-- Start Data section --
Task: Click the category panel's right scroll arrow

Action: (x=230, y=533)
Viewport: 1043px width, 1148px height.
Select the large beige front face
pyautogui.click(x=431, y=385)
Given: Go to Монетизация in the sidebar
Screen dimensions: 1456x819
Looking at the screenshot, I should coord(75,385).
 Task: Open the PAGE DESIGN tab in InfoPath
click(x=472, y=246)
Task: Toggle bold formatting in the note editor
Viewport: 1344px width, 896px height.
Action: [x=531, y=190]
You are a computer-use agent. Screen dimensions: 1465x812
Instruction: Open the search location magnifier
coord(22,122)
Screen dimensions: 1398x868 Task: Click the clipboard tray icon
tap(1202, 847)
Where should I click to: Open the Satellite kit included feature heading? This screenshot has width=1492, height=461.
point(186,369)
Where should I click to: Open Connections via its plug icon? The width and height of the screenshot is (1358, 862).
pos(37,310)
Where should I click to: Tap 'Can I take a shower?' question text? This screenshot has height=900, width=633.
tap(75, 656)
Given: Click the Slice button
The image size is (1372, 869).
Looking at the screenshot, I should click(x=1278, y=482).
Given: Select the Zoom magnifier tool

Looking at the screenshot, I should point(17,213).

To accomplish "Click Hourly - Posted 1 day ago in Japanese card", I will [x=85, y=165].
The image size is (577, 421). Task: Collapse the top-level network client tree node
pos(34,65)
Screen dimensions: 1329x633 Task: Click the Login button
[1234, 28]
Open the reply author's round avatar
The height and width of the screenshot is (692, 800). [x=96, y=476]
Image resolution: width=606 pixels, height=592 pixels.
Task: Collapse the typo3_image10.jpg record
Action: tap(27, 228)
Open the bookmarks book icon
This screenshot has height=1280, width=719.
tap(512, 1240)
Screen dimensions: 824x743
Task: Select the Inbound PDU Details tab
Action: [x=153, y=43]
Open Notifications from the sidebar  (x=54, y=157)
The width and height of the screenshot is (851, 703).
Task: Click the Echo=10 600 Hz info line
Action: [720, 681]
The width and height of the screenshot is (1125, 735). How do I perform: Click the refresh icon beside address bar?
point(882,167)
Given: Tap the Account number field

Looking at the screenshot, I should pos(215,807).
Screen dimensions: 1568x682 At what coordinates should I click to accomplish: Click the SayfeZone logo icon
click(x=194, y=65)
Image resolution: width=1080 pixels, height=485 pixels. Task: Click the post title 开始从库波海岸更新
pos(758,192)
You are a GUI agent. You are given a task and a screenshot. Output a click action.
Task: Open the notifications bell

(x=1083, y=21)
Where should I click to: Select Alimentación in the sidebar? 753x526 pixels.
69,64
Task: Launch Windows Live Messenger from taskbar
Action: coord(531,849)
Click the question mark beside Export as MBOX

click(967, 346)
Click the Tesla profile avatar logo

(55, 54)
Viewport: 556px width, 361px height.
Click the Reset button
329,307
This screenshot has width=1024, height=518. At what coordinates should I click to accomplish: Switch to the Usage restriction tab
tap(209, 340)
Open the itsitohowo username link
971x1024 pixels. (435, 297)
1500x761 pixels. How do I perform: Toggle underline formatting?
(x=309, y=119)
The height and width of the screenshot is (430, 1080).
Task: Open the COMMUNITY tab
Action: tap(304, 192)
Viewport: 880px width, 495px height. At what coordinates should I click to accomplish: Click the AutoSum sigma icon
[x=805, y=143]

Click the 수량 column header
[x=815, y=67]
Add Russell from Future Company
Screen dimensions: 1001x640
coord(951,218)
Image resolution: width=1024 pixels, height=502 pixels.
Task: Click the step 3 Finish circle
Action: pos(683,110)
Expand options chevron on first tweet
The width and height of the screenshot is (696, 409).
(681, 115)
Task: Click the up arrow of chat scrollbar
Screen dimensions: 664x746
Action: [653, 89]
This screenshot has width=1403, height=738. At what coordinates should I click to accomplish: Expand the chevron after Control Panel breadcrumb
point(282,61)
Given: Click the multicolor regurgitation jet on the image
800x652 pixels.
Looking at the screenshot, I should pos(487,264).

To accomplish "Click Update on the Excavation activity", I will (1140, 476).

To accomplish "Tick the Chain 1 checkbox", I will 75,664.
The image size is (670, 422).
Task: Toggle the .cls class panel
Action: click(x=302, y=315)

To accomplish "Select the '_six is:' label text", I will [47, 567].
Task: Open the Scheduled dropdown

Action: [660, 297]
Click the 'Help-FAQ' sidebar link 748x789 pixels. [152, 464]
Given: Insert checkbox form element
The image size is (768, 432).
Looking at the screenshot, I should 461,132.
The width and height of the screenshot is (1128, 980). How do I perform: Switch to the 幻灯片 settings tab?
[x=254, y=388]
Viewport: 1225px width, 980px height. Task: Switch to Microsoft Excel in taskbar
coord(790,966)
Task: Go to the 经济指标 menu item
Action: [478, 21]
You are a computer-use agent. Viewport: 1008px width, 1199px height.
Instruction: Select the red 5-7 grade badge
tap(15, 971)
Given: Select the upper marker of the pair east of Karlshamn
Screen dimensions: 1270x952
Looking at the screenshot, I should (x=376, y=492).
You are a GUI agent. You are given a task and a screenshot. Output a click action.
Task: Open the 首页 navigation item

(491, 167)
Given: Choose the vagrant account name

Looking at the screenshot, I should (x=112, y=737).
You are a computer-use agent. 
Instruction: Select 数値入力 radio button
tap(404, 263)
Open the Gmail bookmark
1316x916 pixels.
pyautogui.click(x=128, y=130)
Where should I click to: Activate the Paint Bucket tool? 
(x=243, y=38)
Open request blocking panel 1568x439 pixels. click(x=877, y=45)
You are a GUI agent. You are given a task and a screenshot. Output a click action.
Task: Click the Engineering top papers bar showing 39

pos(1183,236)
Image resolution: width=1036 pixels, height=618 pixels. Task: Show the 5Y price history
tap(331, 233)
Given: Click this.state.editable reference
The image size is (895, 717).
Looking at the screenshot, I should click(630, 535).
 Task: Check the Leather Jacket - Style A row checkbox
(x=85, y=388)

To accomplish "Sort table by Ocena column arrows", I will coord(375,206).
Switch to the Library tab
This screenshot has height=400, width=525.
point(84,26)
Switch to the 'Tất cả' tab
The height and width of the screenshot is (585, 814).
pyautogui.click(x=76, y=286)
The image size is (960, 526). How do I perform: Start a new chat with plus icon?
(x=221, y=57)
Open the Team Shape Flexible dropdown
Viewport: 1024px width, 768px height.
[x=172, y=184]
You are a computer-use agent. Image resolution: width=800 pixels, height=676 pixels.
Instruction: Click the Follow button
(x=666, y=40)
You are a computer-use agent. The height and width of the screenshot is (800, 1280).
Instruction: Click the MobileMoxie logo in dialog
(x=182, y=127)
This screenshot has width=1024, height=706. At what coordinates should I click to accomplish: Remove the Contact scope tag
-- End Data section --
■ Instructions for the task:
Reproduce the items verbatim, starting at the beginning and ending at the line that contains "click(x=472, y=246)", with both ends included.

■ Result:
Task: Click the category panel's right scroll arrow

Action: (x=230, y=533)
Viewport: 1043px width, 1148px height.
Select the large beige front face
pyautogui.click(x=431, y=385)
Given: Go to Монетизация in the sidebar
Screen dimensions: 1456x819
Looking at the screenshot, I should coord(75,385).
 Task: Open the PAGE DESIGN tab in InfoPath
click(x=472, y=246)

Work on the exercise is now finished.